Incorporation of P0 protein into liposomes: demonstration of a two-domain structure by immunochemical and PAGE analysis.

Abstract

The amphiphilic nature of P0, the major glycoprotein of peripheral nerve myelin, has been suggested previously. In the present study, purified P0 from human peripheral nerve myelin was incorporated into an artificial lipid bilayer consisting of dimyristoyl lecithin and cholesterol. The liposomes were fractionated on a sucrose gradient.
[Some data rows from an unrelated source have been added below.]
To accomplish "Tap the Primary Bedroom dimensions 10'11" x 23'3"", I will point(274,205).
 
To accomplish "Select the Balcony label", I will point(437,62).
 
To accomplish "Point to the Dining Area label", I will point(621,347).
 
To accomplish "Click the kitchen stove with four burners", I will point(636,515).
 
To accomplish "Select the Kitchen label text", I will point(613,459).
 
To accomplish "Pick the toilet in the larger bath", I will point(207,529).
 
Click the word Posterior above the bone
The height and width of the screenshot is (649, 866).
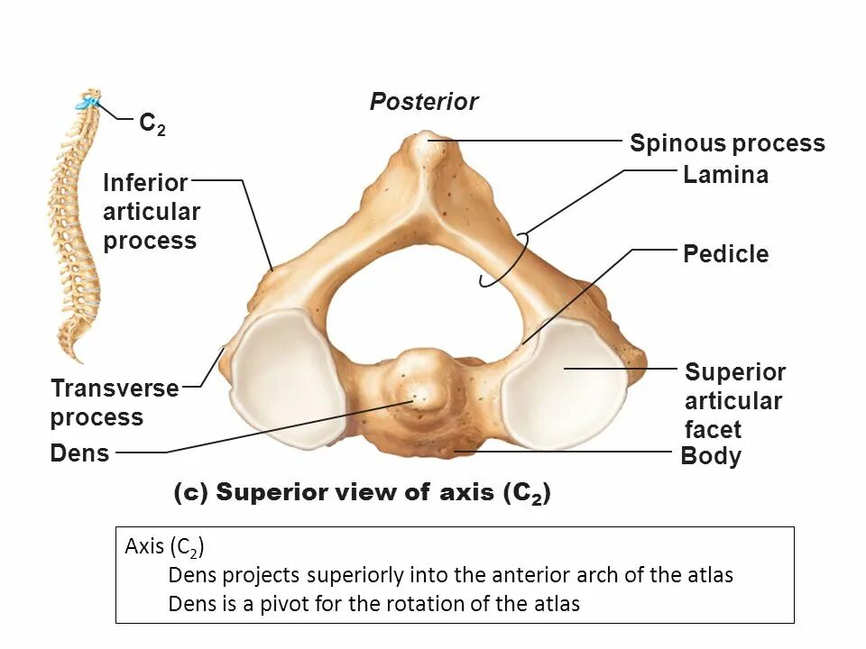point(423,102)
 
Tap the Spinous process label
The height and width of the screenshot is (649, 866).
point(727,143)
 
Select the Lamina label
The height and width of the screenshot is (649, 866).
point(725,175)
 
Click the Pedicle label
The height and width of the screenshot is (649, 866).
point(725,254)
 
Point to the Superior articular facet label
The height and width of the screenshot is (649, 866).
point(734,400)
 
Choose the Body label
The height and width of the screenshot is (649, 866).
point(711,456)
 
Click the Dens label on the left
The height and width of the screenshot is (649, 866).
point(79,453)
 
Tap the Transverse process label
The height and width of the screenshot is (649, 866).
point(114,403)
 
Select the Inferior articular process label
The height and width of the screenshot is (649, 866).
point(151,212)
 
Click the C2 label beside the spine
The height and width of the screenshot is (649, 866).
point(152,123)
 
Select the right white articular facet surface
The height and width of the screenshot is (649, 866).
point(565,382)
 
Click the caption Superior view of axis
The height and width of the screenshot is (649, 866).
point(361,492)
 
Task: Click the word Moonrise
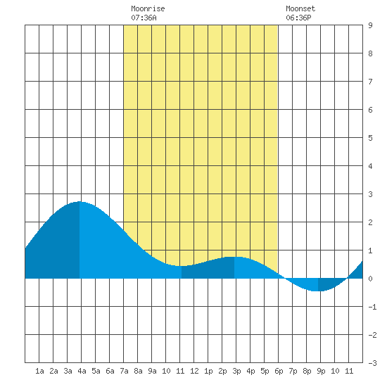click(x=148, y=8)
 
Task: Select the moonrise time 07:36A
click(x=144, y=18)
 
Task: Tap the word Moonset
click(x=300, y=8)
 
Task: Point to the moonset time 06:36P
click(x=298, y=18)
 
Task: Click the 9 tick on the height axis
click(x=370, y=25)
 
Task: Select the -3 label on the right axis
click(x=372, y=363)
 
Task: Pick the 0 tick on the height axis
click(x=370, y=279)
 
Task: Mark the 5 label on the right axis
click(x=370, y=138)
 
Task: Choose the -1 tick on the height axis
click(x=372, y=307)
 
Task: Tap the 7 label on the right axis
click(x=370, y=82)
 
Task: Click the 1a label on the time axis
click(x=39, y=371)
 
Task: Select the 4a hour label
click(x=82, y=371)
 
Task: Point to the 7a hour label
click(x=124, y=371)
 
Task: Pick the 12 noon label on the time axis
click(x=194, y=371)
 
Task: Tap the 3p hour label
click(x=236, y=371)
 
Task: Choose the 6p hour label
click(x=279, y=371)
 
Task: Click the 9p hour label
click(x=321, y=371)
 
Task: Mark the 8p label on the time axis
click(x=307, y=371)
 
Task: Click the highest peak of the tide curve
click(x=80, y=202)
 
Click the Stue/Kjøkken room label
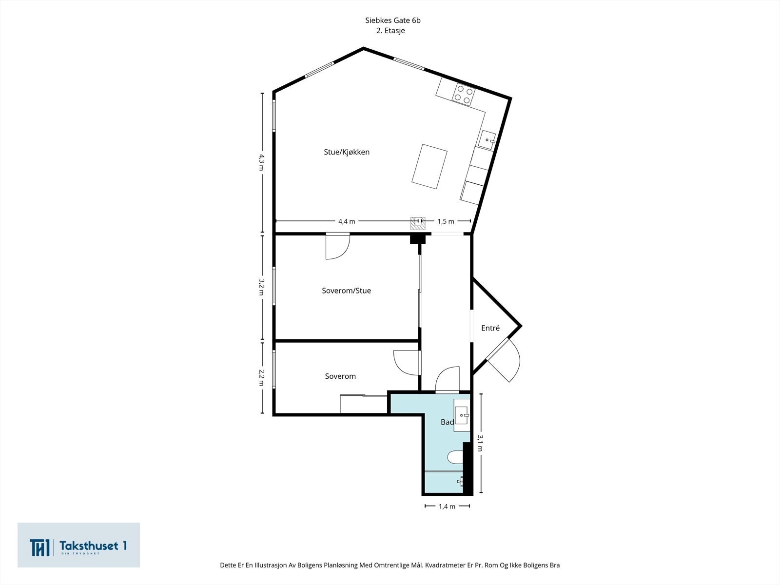347,152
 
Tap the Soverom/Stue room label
347,291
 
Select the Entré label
490,328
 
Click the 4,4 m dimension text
347,221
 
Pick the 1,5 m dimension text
446,221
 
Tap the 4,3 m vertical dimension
261,162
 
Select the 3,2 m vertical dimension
261,287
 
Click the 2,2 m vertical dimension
261,377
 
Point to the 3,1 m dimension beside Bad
480,443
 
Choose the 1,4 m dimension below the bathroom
447,507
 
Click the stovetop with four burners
464,94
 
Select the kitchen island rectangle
429,166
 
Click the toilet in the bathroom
455,457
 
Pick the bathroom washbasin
462,415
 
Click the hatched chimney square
418,223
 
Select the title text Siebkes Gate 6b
392,20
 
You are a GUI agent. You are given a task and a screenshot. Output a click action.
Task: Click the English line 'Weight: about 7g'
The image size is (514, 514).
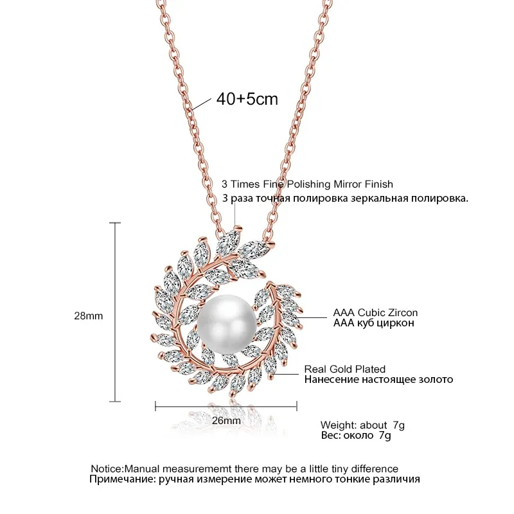tap(363, 425)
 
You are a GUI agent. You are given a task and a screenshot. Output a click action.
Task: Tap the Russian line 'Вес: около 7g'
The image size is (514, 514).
tap(355, 436)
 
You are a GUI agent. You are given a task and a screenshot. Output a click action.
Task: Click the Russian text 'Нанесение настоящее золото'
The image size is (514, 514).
tap(378, 380)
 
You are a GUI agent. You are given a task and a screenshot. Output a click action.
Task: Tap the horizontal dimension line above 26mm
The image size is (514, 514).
tap(226, 405)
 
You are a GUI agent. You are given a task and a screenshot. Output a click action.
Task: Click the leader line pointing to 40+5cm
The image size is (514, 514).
tap(204, 105)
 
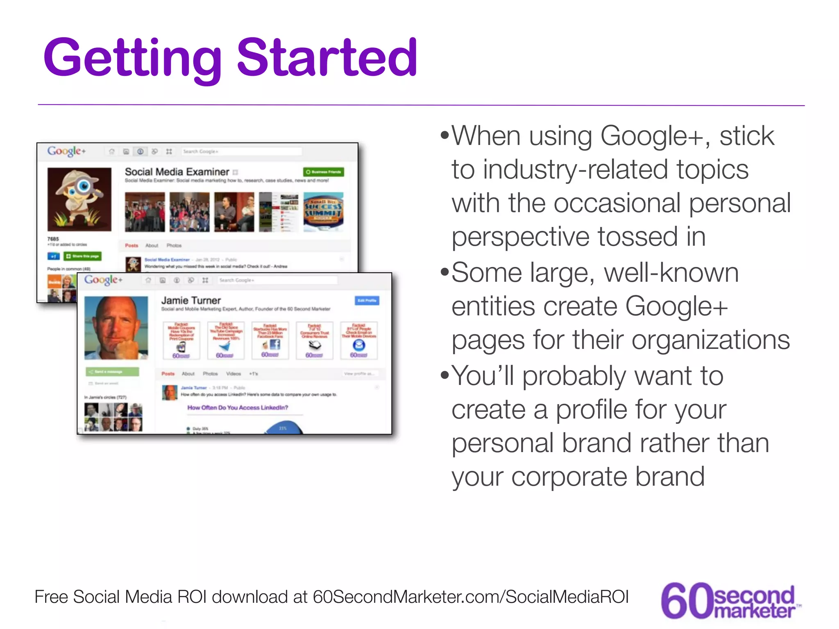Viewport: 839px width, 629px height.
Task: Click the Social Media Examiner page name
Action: pyautogui.click(x=177, y=172)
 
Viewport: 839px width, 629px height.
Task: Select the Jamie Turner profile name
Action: pyautogui.click(x=191, y=300)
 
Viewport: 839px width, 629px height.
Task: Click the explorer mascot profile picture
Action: pyautogui.click(x=79, y=199)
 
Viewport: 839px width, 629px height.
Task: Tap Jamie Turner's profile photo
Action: pyautogui.click(x=116, y=328)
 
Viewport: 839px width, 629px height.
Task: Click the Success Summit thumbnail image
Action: pyautogui.click(x=323, y=212)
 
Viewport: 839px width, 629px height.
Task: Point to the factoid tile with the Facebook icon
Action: pyautogui.click(x=270, y=340)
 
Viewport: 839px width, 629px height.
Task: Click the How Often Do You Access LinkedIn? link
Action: pyautogui.click(x=238, y=407)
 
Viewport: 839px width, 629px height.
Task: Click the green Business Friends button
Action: pyautogui.click(x=324, y=172)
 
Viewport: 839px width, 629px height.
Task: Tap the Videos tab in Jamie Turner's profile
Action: pyautogui.click(x=234, y=373)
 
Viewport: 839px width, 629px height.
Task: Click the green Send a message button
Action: pyautogui.click(x=112, y=371)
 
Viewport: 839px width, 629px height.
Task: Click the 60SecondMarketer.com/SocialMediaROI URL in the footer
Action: pyautogui.click(x=470, y=597)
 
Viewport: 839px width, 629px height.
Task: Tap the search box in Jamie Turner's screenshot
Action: pyautogui.click(x=278, y=280)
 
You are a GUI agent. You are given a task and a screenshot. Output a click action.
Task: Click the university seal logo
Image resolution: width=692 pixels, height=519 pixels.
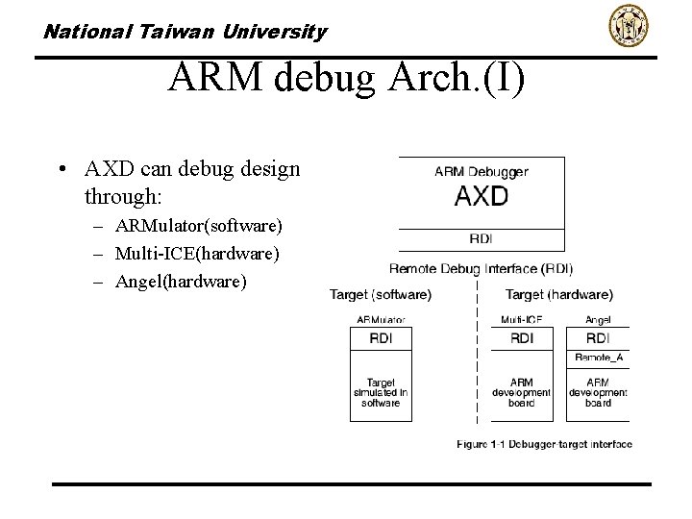(629, 26)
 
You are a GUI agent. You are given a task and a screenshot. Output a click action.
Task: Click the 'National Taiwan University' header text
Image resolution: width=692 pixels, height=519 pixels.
(185, 32)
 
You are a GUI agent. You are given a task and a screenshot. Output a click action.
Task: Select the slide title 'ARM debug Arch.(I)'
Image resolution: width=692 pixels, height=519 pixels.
(346, 78)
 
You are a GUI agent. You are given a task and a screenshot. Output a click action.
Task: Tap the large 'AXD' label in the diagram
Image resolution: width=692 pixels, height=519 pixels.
(482, 197)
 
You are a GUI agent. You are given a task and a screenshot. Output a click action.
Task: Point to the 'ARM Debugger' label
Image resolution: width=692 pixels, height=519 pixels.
(482, 172)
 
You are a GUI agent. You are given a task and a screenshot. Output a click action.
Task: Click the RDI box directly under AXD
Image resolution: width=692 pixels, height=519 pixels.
(482, 239)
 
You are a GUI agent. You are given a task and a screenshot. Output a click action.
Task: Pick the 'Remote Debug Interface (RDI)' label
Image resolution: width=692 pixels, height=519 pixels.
(481, 268)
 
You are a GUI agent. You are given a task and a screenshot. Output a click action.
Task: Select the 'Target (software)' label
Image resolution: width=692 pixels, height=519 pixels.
(381, 295)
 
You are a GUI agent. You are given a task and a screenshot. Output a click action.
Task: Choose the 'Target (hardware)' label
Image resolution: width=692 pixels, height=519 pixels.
(559, 295)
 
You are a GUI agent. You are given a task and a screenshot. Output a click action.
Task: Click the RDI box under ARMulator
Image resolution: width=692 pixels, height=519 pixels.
(381, 338)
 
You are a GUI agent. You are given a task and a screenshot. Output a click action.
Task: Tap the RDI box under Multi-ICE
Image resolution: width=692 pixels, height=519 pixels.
(522, 338)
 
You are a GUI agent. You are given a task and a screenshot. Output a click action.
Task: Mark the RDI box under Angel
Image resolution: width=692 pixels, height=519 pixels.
(598, 338)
The continued expression of P0 antigenicity by the liposomes was shown by specific complement consumption with a multivalent antiserum against P0 or with an IgM monoclonal antibody. Both antibodies recognized P0 expressed on the surface of peripheral nerve myelin and the P0 liposomes. P0 liposomes and peripheral nerve myelin treated with trypsin lost the surface determinant that reacted with the monoclonal antibody. Analysis of the trypsin-treated liposomes and peripheral nerve myelin by polyacrylamide gel electrophoresis revealed molecular weights for this protein of 19,500 and 20,500, respectively. Similar treatment of the P0 in the fluid phase resulted in many smaller fragments. These results indicate that P0 consists of two domains, a hydrophilic domain accessible to trypsin digestion and a hydrophobic domain, which is potentially trypsin-sensitive, but shielded by the lipid bilayer. Binding studies with an anti-P0 monoclonal antibody and polyacrylamide gel analysis of the lipid-shielded P0 fragment in liposomes and peripheral nerve myelin suggest that the orientation of the protein in the liposome is similar to that in peripheral nerve myelin.